Tandis qu’ici, la flamme joyeuse du soleil bleu apparentait la planète à nos déserts les plus brûlants. Les vapeurs d’eau montaient en quantités infimes dans les couches supérieures de l’enveloppe aérienne, les vastes plaines n’étaient ombragées que par des remous de courants thermiques qui troublaient sans cesse l’atmosphère. La planète tournait aussi vite que les autres. Le refroidissement nocturne avait changé les roches en mer de sable dont les grandes taches orangées, violettes, vertes, bleuâtres ou neigeuses semblaient de loin des nappes d’eau ou des fourrés de plantes imaginaires. Les montagnes érodées, plus hautes que celles de Mars, mais toutes mortes, étaient vêtues d’une écorce brillante, noire ou brune. Les puissantes radiations ultraviolettes du soleil bleu désagrégeaient les minéraux, évaporaient les éléments légers.

Les plaines de sable clair paraissaient dégager elles-mêmes du feu. Erg Noor se rappela qu’aux temps jadis, où les savants ne constituaient qu’une petite minorité de la population terrestre, les écrivains et artistes rêvaient d’hommes d’autres planètes, adaptés aux températures élevées. C’était beau et poétique, cela exaltait la foi dans la puissance de la nature humaine. Les habitants de planètes merveilleuses accueillant leurs frères terrestres dans le souffle embrasé des soleils bleus !..
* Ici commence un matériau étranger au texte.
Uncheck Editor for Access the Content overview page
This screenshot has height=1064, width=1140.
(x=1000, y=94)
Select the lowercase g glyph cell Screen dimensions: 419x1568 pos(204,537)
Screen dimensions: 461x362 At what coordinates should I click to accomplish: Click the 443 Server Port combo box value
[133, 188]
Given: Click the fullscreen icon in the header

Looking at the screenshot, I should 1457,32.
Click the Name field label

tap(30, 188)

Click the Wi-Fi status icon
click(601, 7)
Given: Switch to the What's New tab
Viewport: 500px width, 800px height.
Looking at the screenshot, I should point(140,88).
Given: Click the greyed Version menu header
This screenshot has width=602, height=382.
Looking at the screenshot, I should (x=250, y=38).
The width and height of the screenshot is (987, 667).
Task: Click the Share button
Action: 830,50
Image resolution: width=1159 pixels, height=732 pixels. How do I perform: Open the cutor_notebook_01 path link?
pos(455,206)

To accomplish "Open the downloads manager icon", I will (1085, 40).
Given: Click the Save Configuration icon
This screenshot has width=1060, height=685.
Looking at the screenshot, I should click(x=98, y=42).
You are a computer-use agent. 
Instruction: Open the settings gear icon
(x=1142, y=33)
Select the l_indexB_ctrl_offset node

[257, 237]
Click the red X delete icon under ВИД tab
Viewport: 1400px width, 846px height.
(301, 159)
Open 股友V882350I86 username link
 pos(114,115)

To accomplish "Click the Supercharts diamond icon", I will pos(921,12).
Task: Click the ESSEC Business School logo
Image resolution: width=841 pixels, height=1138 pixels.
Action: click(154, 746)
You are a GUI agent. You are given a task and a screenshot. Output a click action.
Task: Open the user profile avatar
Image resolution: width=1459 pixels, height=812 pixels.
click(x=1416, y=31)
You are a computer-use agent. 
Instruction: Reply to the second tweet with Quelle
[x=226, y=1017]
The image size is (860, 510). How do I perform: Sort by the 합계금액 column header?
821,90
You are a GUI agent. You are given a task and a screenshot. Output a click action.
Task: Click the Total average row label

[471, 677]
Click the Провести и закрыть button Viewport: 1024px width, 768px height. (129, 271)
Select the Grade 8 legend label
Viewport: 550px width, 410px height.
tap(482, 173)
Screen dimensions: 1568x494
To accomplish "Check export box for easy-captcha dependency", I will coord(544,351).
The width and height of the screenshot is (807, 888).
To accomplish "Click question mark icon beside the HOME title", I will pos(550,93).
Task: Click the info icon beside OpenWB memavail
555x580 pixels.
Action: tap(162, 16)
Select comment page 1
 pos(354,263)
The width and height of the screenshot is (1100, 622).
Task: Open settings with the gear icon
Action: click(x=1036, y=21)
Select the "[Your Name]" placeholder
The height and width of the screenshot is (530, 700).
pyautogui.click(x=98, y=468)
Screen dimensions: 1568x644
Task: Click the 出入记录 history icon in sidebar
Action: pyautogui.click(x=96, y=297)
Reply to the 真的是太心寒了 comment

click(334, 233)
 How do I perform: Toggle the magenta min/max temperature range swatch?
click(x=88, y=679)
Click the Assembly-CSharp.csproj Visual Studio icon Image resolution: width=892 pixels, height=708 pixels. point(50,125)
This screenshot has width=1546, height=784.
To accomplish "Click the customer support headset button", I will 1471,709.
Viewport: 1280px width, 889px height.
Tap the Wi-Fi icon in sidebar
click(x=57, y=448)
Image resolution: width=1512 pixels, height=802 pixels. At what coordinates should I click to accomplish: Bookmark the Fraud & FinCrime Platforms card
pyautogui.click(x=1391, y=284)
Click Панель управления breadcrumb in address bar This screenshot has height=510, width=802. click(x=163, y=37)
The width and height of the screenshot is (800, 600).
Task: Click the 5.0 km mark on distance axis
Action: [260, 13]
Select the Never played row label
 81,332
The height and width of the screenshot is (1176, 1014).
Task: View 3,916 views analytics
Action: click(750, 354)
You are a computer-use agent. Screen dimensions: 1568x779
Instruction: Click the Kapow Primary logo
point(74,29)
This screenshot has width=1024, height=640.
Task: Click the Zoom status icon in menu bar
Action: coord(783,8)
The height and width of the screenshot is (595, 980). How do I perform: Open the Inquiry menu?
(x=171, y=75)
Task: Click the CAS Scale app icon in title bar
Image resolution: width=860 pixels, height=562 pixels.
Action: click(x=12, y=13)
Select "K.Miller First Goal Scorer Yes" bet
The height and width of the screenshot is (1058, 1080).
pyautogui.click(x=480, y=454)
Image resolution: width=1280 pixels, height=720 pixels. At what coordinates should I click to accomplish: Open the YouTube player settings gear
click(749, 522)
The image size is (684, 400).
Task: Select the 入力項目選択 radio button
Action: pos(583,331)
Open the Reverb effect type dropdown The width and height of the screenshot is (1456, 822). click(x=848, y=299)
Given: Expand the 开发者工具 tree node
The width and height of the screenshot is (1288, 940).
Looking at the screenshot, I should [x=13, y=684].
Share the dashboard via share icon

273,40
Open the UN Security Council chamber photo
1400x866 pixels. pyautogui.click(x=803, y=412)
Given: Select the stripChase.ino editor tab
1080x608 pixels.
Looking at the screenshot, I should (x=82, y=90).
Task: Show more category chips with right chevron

Beaucoup de gens, dont Erg Noor, avaient été impressionnés par un tableau exposé au musée d’un centre oriental de la zone Sud : une plaine de sable écarlate, embrumée à l’horizon, un ciel gris en feu et sous cette voûte incandescente, des formes humaines en scaphandres thermiques, qui projettent des ombres bleu-noir, d’une brutalité inouïe. Elles sont arrêtées dans des poses dynamiques, pleines de surprise, devant l’angle d’un ouvrage métallique chauffé presque à blanc. Auprès du métal se tient une femme nue, aux cheveux roux dénoués. L’éclat de sa peau blanche éclipse celui des sables ; les ombres mauves et carminées accentuent chaque ligne de la svelte silhouette, dressée tel un drapeau de la vie splendide, victorieuse des forces du Cosmos. Oui, splendide, c’est là l’essentiel ! Peut-on considérer comme une victoire l’adaptation aux conditions difficiles d’un être réduit à l’état d’un dévoreur informe ? Rêve hardi, mais absolument irréalisable, contraire à toutes les lois de l’évolution biologique qui sont bien mieux étudiées aujourd’hui, à l’époque de l’Anneau, qu’aux temps de cette peinture.